The first people to assess my students’ writing are my students themselves. I have explained this in previous posts, but here is how it works again. Each student pulls out their best draft of all the pieces of writing they completed during that unit. Together, we build a list of writing strategies that we have learned throughout the unit. I put these together in a chart and leave space for additional writing strategies that the students have learned on their own through their mentor text analysis or from the lessons taught to them by their peers. For each of these strategies, the students assign a color. They then go into their best drafts and look for evidence that they have used each strategy. They underline or highlight that writing in the color assigned to the strategy being used. This can be done on GoogleDocs or on a physical copy of the writing. The students choose what works best for them. Here are some pictures of what that looks like:
I have the students turn their color-coded copy and a clean copy for me to assess.
And that is where I step in. As I sit and work through each of the students’ pieces of writing, I feel no need to fix. I don’t even feel a need for the feedback that I provide to give them specific things to work on. I have done that already. This feedback is purely celebration. Let me mine these pieces of writing for evidence of what you have learned to do as a writer. Let us celebrate that together.
And that is exactly what I do.
With my students’ fiction writing, I spent two days reading through their writing and underlining evidence of the writing strategies they had learned to use. I underline to point those out and then write down the strategy being used in the margins. And this work. It is so much more meaningful. And what I hand back to the students is a celebration. The markings on their papers are the evidence of how hard they have worked, what they have learned to do, and NOT evidence of everywhere that they did not quite do enough. Here is what that looks like:
I have already changed the form a bit. Since most students ended up only turning in one long piece of writing, instead of multiple shorter pieces, like they did with their memoir writing, I took off the column to write which piece of writing I found the strategy used in. If you are interested, HERE is the newer version of the form I used.

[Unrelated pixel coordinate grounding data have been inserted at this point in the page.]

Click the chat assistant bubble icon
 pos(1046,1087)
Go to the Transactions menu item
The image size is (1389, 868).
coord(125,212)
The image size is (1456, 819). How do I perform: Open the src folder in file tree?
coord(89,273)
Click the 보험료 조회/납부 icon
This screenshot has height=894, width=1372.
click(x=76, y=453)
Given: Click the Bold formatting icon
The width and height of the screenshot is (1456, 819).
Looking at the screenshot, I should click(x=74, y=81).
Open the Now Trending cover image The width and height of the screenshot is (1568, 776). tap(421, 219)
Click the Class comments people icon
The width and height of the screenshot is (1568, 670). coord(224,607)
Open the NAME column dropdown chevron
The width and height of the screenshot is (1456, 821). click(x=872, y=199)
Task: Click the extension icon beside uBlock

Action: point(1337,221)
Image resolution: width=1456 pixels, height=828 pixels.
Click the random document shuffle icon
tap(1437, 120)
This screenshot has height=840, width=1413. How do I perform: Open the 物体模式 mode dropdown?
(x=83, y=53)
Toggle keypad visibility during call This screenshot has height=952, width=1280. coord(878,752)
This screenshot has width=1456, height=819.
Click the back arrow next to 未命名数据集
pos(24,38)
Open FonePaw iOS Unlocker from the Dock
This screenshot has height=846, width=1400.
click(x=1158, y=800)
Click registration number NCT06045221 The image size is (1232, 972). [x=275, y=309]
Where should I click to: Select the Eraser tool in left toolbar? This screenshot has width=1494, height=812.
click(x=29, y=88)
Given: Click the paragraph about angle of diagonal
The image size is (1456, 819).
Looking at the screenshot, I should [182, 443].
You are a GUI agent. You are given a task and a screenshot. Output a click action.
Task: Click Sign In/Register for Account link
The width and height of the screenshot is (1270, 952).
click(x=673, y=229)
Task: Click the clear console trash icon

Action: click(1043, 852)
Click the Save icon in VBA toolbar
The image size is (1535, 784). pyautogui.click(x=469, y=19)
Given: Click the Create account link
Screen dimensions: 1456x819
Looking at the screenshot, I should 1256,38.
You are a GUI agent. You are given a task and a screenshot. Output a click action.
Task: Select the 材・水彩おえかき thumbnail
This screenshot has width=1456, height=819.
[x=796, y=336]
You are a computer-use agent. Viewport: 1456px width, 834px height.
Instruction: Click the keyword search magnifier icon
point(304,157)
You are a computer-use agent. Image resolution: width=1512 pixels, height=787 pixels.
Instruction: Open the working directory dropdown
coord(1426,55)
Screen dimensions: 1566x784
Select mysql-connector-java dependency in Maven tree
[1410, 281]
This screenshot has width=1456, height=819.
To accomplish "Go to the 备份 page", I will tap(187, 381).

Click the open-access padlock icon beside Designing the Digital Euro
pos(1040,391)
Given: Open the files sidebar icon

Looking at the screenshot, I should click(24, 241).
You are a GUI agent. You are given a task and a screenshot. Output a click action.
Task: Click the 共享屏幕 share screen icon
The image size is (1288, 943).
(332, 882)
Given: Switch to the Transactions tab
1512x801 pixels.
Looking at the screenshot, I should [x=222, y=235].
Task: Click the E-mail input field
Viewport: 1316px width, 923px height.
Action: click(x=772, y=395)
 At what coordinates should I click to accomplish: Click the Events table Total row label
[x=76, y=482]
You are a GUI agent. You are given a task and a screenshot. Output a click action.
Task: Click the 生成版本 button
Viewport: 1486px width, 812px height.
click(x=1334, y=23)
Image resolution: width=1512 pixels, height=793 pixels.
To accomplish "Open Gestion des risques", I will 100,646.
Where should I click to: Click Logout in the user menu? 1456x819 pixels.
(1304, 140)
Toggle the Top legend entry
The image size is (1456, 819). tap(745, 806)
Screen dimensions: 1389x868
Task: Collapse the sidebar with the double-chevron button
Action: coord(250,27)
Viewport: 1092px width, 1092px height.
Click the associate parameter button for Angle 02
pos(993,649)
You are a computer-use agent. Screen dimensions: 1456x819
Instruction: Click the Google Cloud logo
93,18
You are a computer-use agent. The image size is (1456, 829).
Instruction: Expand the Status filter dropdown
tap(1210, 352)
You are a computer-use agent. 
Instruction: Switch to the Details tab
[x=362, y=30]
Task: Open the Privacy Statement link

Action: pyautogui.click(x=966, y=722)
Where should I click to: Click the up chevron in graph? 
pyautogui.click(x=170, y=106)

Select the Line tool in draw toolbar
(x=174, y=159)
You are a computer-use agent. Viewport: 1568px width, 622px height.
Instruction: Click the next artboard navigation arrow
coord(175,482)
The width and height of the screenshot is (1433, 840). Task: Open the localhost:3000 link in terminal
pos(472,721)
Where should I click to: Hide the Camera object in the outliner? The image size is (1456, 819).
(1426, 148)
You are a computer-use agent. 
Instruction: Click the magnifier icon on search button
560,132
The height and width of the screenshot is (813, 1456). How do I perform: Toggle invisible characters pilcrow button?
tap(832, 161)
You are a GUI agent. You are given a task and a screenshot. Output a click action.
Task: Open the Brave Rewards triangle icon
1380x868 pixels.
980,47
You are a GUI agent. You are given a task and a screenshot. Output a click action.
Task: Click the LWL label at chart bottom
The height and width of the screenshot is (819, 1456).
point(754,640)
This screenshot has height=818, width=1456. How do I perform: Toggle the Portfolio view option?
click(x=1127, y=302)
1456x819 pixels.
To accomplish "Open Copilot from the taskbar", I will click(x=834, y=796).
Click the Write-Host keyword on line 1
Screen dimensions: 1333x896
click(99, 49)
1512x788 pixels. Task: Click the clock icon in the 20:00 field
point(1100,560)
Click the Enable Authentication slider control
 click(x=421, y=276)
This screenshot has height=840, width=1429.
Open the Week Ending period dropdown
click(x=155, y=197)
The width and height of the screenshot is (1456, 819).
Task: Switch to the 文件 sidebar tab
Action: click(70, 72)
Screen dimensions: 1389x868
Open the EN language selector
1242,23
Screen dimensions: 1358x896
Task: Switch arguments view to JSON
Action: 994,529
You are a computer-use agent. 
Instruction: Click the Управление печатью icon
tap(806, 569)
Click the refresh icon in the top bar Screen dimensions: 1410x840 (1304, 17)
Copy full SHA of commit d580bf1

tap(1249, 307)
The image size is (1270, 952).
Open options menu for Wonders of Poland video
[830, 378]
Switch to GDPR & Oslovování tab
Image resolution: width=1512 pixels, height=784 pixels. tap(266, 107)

And the information I am left with. It tells me so much. It tells me how effective my teaching was. Which strategies did my students understand well enough to use on their own? Which strategies that I taught were actually helpful to my students as writers? Which students are able to transfer our mini-lessons and conferences into their own writing? Which students do I need to support in a different way as we move forward as writers? All of this becomes the focus on my assessment.
And the kids. Every single one of them saw evidence of what they had learned to do as a writer. Every single one of them saw evidence that, as their teacher, what I wanted to focus on was what they had done well. What they had learned to do. How they had grown as writers. And that. That is a true celebration.